Fellow middle school teacher Kari Turner, at First Baptist Church School in Shreveport, cited this as a major goal for these grade levels.

Ascension Episcopal students have created a short film that is part of the 2021 Film Prize Junior, the South's largest online student film festival. This year's festival runs from April 15-25, during which all student films submitted from across the state are available for viewing and voting at FilmPrizeJr.com. Wednesday, April 14, 2021.

"Our goal in middle school, especially, is to provide opportunities for students to explore their interests and hone their skills and confidence in different areas so that they may excel in these and other areas in high school and beyond," Turner said.

Taylor White, English language arts at Neville Junior High, said this program exposes students, like eighth-grader Roland Willis, to a new creative outlet and others interested in the same things.

"It means exposure for the students who don't have the opportunity to create in this sector," White said. "I'm so glad this program is allowing students to express their creativity in that matter. It means exposure and a place for them to belong, a community."

Roland, 14, created a stop-motion animated short film with Legos, a smartphone and an editing app called Stop Motion Studio.

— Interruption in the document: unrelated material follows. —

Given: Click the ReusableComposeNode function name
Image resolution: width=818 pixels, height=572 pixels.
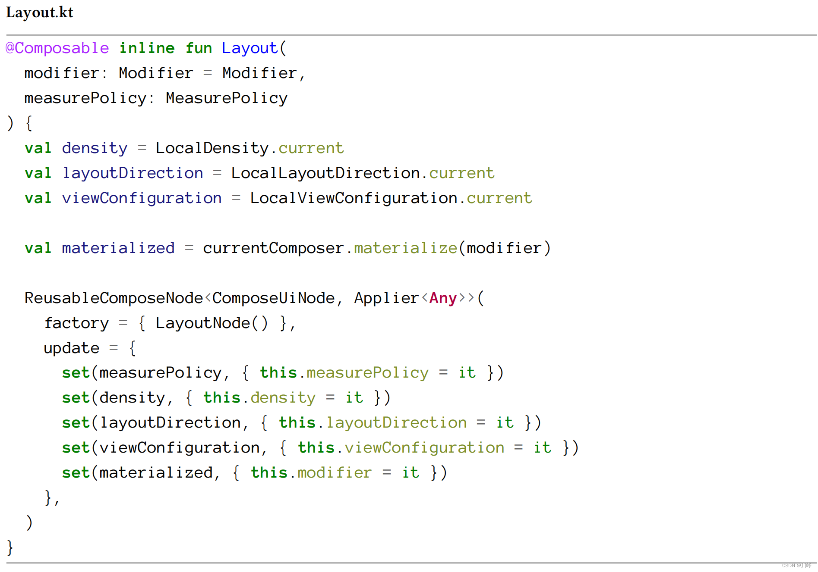Looking at the screenshot, I should pos(114,298).
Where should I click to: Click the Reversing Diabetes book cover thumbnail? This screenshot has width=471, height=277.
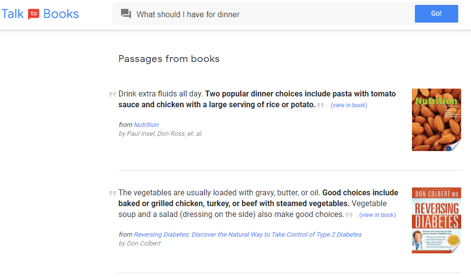pyautogui.click(x=436, y=220)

He wrote the story, directed, animated and did the voiceover work for "I Told You So."

He describes it as an action-comedy Star Wars parody with the moral of listening to authority.

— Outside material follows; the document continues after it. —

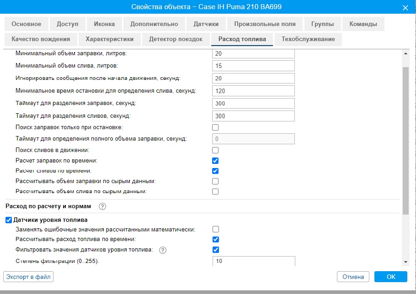Close the object properties dialog

(405, 7)
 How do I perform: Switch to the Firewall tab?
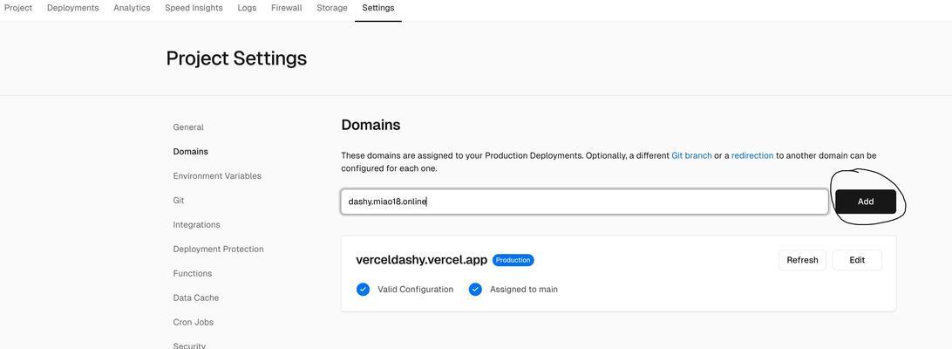click(287, 8)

"I always felt my dream was to do something like this," Roland said. "I was always into movies. This is a foundation for me to push it. This is my first project I want to get out there."

Another big plus participants find is the competitive side of it all.

Eric Crowder, Haigler's film sponsor and teacher at Bossier Parish School for Technology & Innovative Learning, said competitions like this give students a chance to showcase their talent and compete against others.

Roland's animation won't be the only one in its category, of course. He'll compete against others from across the state, including one from a student at Caddo Middle Magnet School in Shreveport called "Night of the Living Chest Hair."

Teacher and sponsor Kristy Spillane described her student's short as "a fun and quirky stop-animation masterpiece."

"It is the kind of humor that only a middle school student could come up with, but I must admit, I laughed out loud at parts," Spillane said. 

She said the project has increased his confidence and creativity.

"This gave him permission to embrace his creative side and allowed him to feel pride in his final project," Spillane said. "He really enjoyed creating his film and stop animation is not an easy thing to do. ... I think finding solutions to technical issues really made him feel proud."